Where’s the motivation? (be advised, heavy Navy speak)
Time for another update. Well, I am contemplating my dilemma. I am to the point where I can start working on becoming qualified Officer of the Deck Underway (which is the highest qualification one can have on a Patrol Coastal ship), but I am not sure if I should begin pursuing this qualification. On the one hand, it would put me way ahead in my career overall and look really good for future advancement if I were to get qualified. On the other hand, it would make me more valuable to the crew, which is something I’m not sure I want. See, I am an OS. My “rated” job doesn’t really have anything to do with the job I am performing on the PC’s.
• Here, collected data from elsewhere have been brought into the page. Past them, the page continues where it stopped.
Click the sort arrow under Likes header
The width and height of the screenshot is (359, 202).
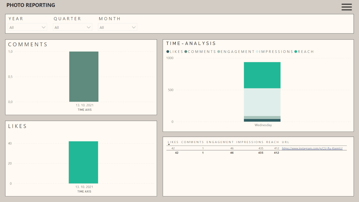tap(169, 145)
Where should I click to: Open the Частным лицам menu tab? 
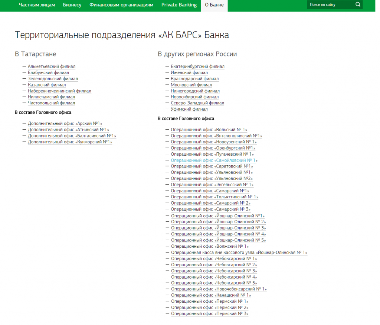click(37, 5)
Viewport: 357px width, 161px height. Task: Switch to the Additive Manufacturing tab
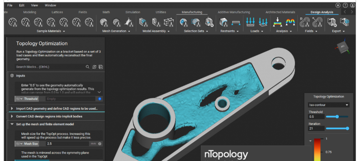pos(234,12)
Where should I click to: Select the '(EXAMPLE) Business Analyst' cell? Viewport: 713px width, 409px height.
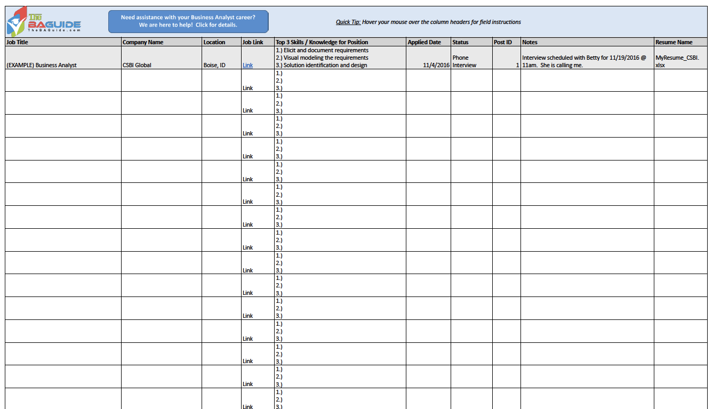63,58
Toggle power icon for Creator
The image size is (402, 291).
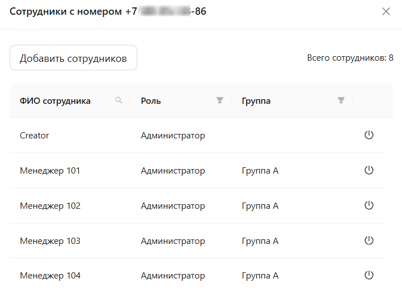(369, 135)
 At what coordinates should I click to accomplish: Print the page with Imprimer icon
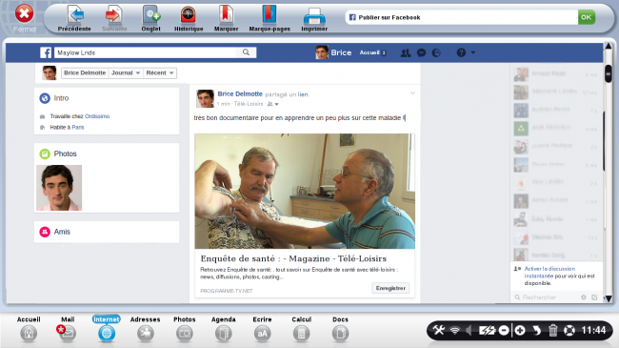click(x=314, y=16)
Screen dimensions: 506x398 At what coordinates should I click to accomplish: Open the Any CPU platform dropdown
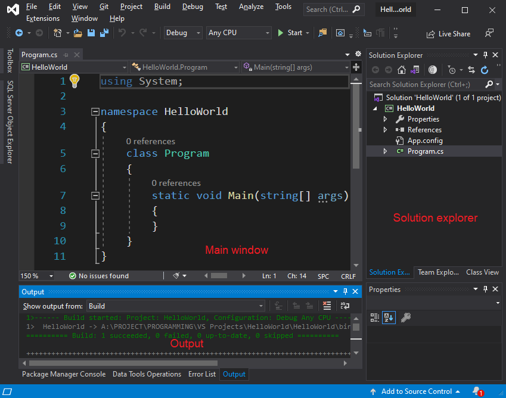coord(238,33)
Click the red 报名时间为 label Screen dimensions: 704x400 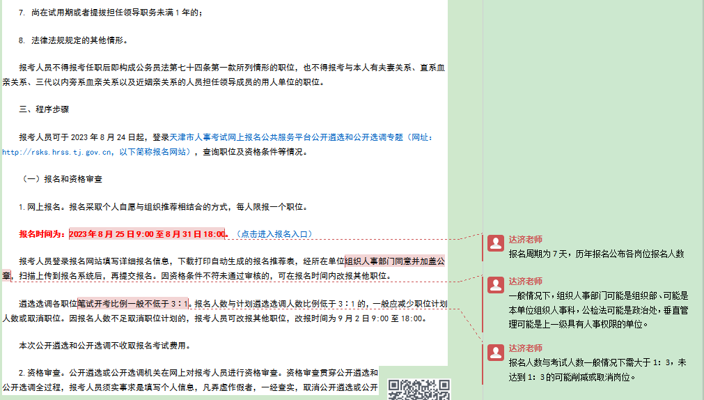pos(42,234)
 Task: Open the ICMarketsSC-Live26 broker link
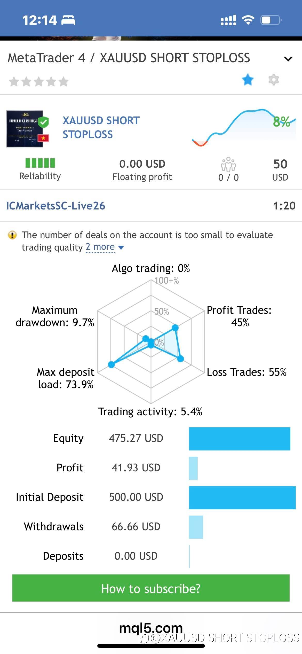[x=56, y=206]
This hurts me because I am slowly but surely forgetting a lot about my rate (if you don’t USE it you LOSE it). And when I think about it, I was out of the navy (in the reserves working out of rate) for almost a year before I came back in, plus the 4 years I’m supposed to be on PC’s, plus the three years of shore duty I will be taking once I leave the PC’s (if I stay on PC’s for 4 years), that’s 8 years total I will be basically working outside my rate. This is really bad. I will basically forget everything I’ve learned. So I want to get out of the PC community and move to a regular ship where I can better do my “rated” job. This is proving to be more difficult that it seems. Though I have addressed this issue with my chain of command, and they acknowledge that I don’t really serve a true defined purpose, I am just filling a billet, and that’s all “big navy” gives a shit about, so nothing is being done to help me get out of the PC community and back onto a real ship where I can perform my rate. My plan is to request a split tour after two years on PC’s to transfer to a frigate, cruiser, or destroyer but my fear is that if I become qualified Officer of the Deck, my request is more likely to be denied which will hurt me in the long run, and it will be more difficult to replace me. I want to strive to become a better sailor and OS, but I don’t want to fuck myself in the long run either way. So I really have no fucking clue what to do. The fact is I don’t belong on a PC, but since I am stuck here I want to do everything I can. But I can’t help ponder all these possibilities.
October 15th, 2008 at 11:49 pm
What up mate!!! I guess you were always an overachiever. I hope it goes the way you want.